EXERCISES TO COMPLETE:
(a) Answer these three questions from the passage on Valentino's Shanghai exhibition, one answer per line:
(i) In which city was the "Of Grace and Light" couture collection unveiled?
(ii) According to Casadio, which are the only clearly defined spots in the Shanghai brand experience?
(iii) Whose black-and-white photo shows the Rockstud as punk and bourgeois at the same time?
(b) Name every form of artistic and visual research that the passage on Valentino's Shanghai exhibition lists in its first paragraph.

EXTRACT PROVIDED:
::::::::

Certain signature Valentino designs, such as the rose, the Rockstud, or the extreme silhouettes of the “Of Grace and Light” couture collection unveiled in Rome last summer, are presented with the artworks of artists Jacopo Benassi; Cao Fei; Jonas Mekas; Stanley Mouse; Robby Müller; Quayola; Anna Ridler; Rachel Rose; Sølve Sundsbø; Natália Trejbalová, and Weirdcore. Past and present of the maison merge with the contemporary artistic and visual research, from video art to underground cinema, from photography to computer graphics.
“Pierpaolo’s work and the memory of Valentino interact with the works of the artists,” said Casadio, underscoring Piccioli’s constant research and how the designer is “not looking for newness for the sake of it” but rather “a selected choice of suggestions that inspire each other.”
She noted that the brand experience in Shanghai is “an open pathway, the entrance and the exit are the only clearly defined spots and [visitors] can lose themselves throughout a series of locations, in different relationships with time. Archival signs are re-elaborated in the present moment in continuity with the past.” For example, the Rockstud has “roots in antique Rome, but also a rock underground, in a path from exclusivity to inclusivity, integrated with the street.”
Bedussi emphasized Piccioli’s “process of democratization of the signs. A bag, a couture dress are not accessible to everybody, but the Valentino signs can be projected and reach everyone in a way that is not obvious.” He said roses are commonly associated with romantic images, but there are scientific connections that artists such as Mekas and Weirdcore explore with their videos in Shanghai. The Rockstud is punk and bourgeois at the same time, as exemplified by a black-and-white photo by Benassi on display, he said.
“An exhibition exposes in a scientific and objective way, but here I see an intellectual interaction with objects which is never passive, to create emotions,” said Piccioli, shunning “empiric knowledge,” and inviting each visitor to see things their own way. “This is all much more contemporary,” he contended.
Asked to define the potential visitor, the designer said “this would be interesting for both those unfamiliar with the brand and see Valentino in a more contemporary way here, and those who already know the label, as it would offer a different perspective, dismantling existing notions. People can change their way of seeing things, reality is not objective.” Piccioli understands there may be “a collective image” for Valentino, and is aiming for a “more democratic” approach, “interacting with the outside world.”

::::::::

DATASET:
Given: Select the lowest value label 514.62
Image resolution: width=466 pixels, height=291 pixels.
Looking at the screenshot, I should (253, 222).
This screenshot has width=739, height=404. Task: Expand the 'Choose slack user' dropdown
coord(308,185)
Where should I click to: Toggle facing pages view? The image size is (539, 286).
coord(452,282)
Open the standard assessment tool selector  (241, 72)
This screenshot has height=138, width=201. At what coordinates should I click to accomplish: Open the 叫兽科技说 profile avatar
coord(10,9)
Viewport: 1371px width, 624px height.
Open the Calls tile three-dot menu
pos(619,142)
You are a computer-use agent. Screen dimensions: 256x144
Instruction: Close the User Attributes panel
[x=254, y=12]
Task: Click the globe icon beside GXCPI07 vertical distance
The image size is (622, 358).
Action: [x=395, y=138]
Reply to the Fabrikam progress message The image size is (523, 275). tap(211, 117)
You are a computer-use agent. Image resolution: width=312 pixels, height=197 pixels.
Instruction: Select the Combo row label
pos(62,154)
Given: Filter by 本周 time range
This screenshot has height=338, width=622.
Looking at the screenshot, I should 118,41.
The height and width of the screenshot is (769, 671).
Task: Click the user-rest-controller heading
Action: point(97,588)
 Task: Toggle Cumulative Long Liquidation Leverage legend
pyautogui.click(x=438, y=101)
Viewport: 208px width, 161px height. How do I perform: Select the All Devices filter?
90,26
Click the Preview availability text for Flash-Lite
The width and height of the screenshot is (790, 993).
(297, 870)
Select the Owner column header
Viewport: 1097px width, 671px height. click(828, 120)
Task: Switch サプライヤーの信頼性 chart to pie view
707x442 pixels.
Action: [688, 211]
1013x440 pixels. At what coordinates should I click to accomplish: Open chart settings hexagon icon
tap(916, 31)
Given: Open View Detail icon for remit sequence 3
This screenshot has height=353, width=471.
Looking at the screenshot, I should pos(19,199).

::::::::

WRITTEN RESPONSES:
(a)
(i) Rome
(ii) The entrance and the exit
(iii) Jacopo Benassi

(b) Video art, underground cinema, photography, computer graphics